MATERIAL PROVIDED »
⟨

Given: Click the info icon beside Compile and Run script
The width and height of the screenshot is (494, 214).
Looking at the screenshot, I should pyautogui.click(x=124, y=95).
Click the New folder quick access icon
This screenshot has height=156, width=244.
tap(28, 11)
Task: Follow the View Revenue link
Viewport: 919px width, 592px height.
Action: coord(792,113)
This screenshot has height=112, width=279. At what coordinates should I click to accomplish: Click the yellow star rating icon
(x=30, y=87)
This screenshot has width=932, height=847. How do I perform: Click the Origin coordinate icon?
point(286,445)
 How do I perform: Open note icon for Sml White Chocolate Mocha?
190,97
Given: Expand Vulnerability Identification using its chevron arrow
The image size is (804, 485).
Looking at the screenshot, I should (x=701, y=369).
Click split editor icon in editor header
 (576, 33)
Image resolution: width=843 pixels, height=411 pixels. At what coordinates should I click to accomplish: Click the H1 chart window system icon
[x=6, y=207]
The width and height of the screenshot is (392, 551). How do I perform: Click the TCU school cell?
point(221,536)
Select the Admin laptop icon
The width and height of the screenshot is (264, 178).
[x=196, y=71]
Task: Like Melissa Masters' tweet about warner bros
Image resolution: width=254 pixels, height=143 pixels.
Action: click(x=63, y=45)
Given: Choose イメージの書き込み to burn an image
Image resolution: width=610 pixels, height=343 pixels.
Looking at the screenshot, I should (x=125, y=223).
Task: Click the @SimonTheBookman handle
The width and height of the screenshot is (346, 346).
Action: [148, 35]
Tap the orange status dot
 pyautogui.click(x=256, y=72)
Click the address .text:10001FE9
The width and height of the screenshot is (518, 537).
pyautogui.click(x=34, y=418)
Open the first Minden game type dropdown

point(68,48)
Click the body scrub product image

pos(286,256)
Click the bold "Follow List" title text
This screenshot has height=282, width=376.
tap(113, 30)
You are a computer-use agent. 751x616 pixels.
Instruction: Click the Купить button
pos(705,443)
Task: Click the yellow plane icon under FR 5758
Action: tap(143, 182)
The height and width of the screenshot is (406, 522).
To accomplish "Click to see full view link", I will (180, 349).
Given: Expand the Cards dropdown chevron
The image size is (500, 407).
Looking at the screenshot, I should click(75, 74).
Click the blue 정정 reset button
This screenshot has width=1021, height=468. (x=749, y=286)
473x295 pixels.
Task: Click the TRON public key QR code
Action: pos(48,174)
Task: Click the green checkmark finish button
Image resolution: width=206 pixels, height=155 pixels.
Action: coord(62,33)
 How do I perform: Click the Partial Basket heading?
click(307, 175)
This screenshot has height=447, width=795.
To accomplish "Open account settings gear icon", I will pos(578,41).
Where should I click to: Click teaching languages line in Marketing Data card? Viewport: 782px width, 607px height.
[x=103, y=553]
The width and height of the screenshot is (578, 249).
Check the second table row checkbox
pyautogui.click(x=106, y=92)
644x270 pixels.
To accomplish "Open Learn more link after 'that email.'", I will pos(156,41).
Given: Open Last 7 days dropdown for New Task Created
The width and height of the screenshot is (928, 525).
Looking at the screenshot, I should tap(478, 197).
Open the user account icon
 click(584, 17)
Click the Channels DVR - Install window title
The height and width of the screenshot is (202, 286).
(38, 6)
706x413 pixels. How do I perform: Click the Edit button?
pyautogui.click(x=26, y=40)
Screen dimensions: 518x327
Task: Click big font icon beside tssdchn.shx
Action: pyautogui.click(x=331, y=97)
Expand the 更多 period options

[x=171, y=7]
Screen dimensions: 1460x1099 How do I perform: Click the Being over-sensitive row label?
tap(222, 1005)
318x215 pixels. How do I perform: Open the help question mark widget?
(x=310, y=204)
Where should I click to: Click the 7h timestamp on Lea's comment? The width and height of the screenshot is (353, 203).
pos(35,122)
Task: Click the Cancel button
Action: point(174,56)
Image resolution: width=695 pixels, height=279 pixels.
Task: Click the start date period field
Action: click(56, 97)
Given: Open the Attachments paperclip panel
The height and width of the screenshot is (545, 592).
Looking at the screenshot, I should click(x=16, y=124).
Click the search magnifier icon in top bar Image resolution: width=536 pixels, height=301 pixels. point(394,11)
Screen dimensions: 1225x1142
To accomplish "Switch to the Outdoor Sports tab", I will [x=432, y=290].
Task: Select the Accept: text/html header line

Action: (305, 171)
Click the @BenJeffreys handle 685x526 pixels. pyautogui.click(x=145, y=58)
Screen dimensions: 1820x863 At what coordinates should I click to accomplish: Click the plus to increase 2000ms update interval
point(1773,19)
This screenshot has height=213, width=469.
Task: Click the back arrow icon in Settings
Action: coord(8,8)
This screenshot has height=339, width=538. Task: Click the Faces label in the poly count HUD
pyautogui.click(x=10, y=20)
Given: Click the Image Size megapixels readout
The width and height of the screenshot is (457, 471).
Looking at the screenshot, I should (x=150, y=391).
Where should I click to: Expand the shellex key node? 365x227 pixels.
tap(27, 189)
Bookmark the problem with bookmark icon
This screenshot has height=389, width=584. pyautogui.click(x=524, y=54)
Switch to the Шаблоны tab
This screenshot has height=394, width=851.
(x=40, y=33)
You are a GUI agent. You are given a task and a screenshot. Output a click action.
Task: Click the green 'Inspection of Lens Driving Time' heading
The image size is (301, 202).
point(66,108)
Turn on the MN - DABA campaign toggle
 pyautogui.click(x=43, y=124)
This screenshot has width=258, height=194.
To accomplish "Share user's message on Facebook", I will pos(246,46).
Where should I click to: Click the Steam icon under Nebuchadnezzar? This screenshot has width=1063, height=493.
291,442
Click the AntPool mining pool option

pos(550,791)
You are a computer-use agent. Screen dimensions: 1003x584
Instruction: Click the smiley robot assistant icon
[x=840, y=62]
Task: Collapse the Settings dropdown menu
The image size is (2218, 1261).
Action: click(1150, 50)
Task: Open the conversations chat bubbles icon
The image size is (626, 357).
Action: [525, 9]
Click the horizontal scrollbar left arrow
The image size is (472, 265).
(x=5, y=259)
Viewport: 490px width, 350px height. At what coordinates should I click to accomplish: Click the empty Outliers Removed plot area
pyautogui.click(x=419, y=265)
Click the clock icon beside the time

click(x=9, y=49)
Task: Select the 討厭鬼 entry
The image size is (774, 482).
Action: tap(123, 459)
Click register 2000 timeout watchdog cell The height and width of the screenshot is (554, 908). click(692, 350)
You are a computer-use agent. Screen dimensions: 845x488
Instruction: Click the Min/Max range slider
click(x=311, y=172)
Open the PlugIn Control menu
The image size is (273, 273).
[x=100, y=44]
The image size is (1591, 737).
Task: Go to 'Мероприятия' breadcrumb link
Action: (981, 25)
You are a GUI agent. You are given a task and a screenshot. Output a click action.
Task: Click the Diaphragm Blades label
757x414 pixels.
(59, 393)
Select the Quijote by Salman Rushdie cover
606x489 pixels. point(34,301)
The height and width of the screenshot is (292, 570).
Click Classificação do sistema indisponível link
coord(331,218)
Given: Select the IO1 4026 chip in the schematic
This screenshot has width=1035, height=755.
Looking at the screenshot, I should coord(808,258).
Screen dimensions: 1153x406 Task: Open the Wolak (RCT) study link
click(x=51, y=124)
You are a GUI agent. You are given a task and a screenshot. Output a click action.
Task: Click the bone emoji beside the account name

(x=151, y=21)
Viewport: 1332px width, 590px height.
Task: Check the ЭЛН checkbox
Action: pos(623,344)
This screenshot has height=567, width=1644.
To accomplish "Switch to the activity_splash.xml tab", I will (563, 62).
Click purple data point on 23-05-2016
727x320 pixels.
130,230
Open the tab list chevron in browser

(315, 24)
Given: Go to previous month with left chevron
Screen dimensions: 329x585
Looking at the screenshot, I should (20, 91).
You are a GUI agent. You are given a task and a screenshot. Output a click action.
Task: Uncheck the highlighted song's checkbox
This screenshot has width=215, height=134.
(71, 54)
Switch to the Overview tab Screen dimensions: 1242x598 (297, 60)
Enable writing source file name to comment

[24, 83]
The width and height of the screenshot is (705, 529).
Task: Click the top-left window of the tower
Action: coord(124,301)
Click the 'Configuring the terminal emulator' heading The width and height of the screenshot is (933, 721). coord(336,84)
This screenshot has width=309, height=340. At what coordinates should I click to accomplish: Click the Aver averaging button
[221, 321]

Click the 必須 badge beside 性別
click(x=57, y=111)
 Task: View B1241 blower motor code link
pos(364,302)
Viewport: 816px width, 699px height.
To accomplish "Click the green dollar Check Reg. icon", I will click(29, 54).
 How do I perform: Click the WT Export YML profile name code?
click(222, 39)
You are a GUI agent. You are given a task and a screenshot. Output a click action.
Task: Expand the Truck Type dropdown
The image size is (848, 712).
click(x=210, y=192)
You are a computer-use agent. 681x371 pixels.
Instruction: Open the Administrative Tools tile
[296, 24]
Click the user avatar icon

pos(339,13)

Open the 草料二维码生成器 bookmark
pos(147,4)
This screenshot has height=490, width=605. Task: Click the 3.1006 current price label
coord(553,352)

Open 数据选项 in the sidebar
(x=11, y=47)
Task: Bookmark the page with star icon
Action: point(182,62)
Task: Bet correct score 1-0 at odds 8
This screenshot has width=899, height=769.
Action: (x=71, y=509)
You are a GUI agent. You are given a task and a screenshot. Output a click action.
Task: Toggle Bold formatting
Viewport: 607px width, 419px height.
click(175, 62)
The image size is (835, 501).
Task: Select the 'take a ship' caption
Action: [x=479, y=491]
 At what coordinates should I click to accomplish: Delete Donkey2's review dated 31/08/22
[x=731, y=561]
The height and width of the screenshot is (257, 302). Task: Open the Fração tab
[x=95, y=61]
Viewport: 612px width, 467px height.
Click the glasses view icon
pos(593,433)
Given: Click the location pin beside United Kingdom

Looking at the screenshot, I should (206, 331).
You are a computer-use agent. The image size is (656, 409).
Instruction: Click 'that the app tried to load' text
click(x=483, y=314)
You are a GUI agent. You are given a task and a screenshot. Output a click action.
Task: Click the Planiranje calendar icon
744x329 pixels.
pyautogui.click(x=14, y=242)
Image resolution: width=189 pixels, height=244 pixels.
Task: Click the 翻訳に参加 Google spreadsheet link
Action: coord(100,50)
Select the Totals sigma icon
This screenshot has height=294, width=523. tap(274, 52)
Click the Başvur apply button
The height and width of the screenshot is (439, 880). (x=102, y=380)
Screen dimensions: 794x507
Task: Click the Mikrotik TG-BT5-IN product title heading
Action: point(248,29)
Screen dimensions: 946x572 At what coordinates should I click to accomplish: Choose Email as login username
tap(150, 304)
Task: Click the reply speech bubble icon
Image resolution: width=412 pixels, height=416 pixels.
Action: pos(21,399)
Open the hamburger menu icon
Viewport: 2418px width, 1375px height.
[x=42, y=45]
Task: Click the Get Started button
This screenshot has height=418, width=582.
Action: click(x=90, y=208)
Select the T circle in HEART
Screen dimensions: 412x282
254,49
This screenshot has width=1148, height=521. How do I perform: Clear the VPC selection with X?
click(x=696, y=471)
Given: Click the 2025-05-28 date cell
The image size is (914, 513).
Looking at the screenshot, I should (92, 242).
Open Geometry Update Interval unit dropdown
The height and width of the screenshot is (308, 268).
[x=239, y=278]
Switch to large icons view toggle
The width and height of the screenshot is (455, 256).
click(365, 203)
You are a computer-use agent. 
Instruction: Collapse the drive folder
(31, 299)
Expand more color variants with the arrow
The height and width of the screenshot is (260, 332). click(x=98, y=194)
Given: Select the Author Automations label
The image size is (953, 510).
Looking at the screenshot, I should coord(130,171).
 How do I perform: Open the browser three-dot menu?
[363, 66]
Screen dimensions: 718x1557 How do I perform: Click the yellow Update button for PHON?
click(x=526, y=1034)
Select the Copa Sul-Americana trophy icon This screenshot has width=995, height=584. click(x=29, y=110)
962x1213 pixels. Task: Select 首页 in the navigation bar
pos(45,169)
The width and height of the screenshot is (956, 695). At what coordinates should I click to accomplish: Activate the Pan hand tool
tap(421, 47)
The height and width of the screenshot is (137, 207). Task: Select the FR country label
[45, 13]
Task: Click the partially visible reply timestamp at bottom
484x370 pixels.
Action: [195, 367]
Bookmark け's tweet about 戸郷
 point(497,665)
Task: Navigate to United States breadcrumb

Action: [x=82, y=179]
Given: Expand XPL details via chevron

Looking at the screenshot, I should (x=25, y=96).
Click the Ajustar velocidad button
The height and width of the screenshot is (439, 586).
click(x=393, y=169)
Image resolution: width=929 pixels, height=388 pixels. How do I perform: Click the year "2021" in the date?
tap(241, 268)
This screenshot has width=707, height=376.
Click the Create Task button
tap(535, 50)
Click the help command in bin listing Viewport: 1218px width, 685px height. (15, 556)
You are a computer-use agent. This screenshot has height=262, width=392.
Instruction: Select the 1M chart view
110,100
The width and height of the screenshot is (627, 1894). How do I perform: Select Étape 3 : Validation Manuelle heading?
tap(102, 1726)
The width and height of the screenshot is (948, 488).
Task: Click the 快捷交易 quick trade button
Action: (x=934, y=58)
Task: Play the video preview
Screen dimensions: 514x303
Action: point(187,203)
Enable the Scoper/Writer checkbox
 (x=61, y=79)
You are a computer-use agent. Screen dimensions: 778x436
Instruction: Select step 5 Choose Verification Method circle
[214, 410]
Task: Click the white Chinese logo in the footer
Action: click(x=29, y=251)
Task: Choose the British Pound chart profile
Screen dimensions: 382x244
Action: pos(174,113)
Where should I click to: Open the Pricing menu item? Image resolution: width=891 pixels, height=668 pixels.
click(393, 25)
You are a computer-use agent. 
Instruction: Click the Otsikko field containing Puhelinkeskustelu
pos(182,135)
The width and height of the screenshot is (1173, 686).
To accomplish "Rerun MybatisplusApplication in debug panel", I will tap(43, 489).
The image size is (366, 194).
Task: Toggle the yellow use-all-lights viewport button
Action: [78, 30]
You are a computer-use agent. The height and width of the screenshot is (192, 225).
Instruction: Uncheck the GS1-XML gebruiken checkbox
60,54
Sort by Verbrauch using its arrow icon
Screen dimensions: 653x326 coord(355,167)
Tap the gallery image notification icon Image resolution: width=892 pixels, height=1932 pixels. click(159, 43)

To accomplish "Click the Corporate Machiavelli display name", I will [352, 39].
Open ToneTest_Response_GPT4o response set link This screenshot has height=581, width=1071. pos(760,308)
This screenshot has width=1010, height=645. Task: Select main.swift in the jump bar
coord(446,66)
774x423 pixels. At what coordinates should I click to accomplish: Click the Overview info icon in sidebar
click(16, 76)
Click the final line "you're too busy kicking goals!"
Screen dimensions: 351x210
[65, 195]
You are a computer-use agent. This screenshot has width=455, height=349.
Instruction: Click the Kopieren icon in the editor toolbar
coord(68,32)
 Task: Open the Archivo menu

⟩

Within the entries, find all lines that contain "green" and copy each one.

Task: Click the green checkmark finish button
Task: Click the green 'Inspection of Lens Driving Time' heading
To accomplish "Click the green dollar Check Reg. icon", I will click(29, 54).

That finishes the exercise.